We're going to finish off page 2 today. Starting with dry hops.
Lbs.
2313 running annual total.
75 lbs dry hops in this brew.
Quality and Proportion
This is for the type of hops. It hasn't been filled in.
Cleansings
I don't know why it's called that as it shows racking details.
Date
Not filled in
Butts
Butts: 0.
Hhds
Hogsheads: 40.
Barrels
Barrels: 64.
1/2 barrels
Half barrels: 10.
1/2 Hhds
half Hogsheads: 0.
1/4 Hhds
quarter Hogsheads: 0.
Ale
Beer type: XXP.
What you can also glean from these columns is whether a beer was mostly bottled or draught. Beer for bottling mostly went into hogsheads and half hogsheads. Draught beer into barrels and half barrels.
Remarks
1st column
standard gallons
Running total: 140,856 gallons
This brew: 4,568 gallons
A standard gallon is a gallon of beer with an OG of 1055º. The tax was based on this number.
2nd column
Barrels racked
Running total: 38,285 barrels
This brew: 119 barrels
Right. There's that done. Anyone still up for more?
4 comments:
Not sure if I've read this right, Ron, but is that 75 lbs of hops for 119 barrels of beer?

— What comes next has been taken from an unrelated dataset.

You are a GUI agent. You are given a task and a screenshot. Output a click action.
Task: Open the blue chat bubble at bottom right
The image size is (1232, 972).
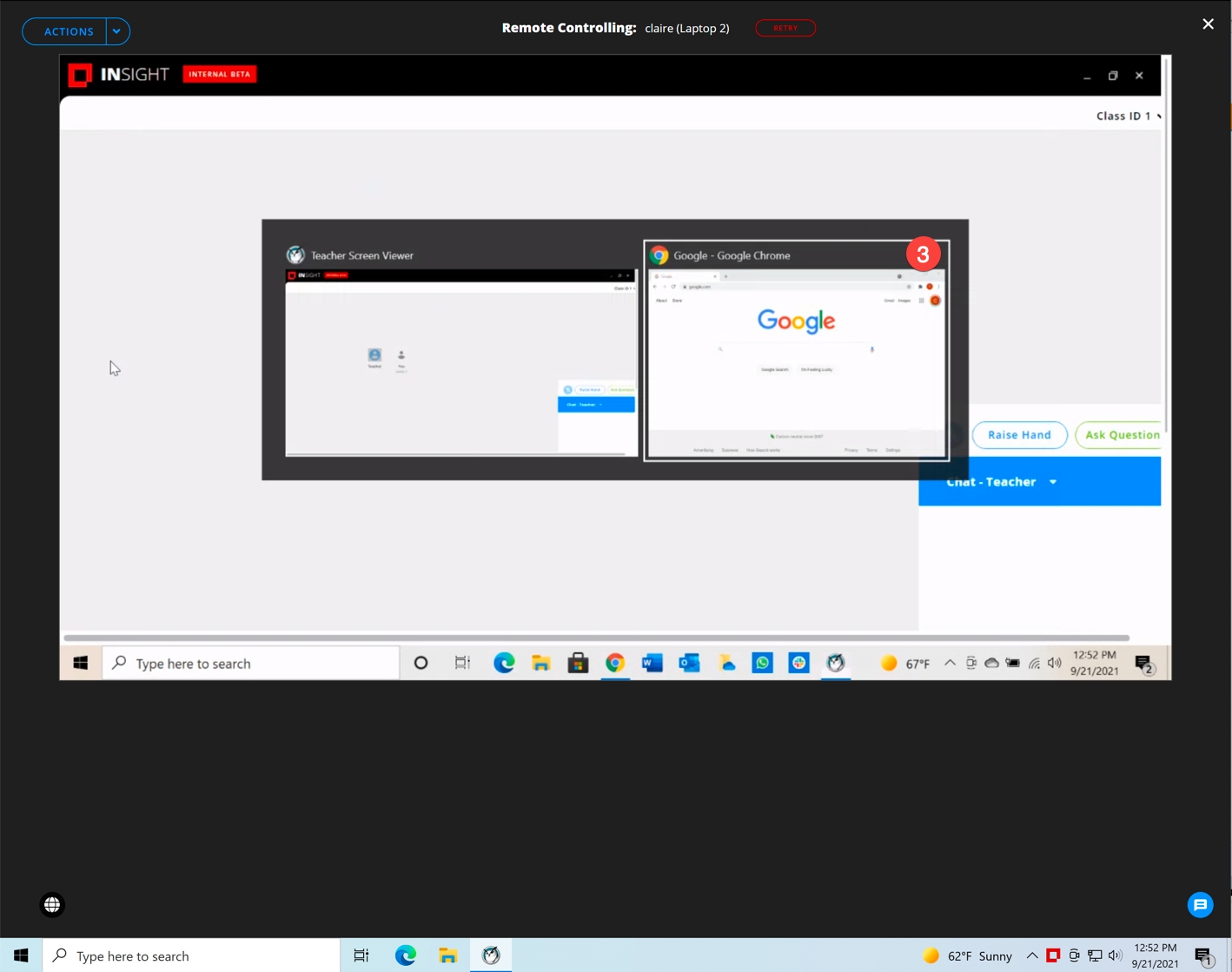[1200, 905]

I know modern cask bitters often have the equivalent of half or even a third of a lb of hops per barrel, but wouldn't a late nineteenth century IPA normally have at least a couple of lbs per barrel?
Matt,
yes, that's right: 75 lbs of dry hops for 119 barrels. That's quite a lot of dry hops for a Scottish IPA.
My apologies if I missed it, but is there any sign of brewers using these breakdowns for accounting purposes?
Did they design beers around specific costs at all, and shift around the amount of hops, malt and adjuncts based on the prices of individual commodities in order to hit a budgeted cost? Did they ever tote up the specific costs of materials going into beers and use those figures for planning purposes?
Or was it much more of a seat of the pants process? As in, look at a season's worth of expenditures on maize and decide they'd buy more or less and then let the individual brews sort things out based on what was in storage?
I know present day brewers use a lot of software to tinker with recipes to meet cost targets, and obviously 19th Century brewers couldn't get to that level of detail. But I'm curious if they used brewing logs to help get fairly specific about cost accounting.
Unknown,
some brewers had other documents which held a cost breakdown for each brew. However, during WW I brewers often included the costs in the brewing book. Courage continued to do so after the end of the war so you can see exactly how much each beer cost per barrel.
Maybe I should do a series of posts on Courage's records.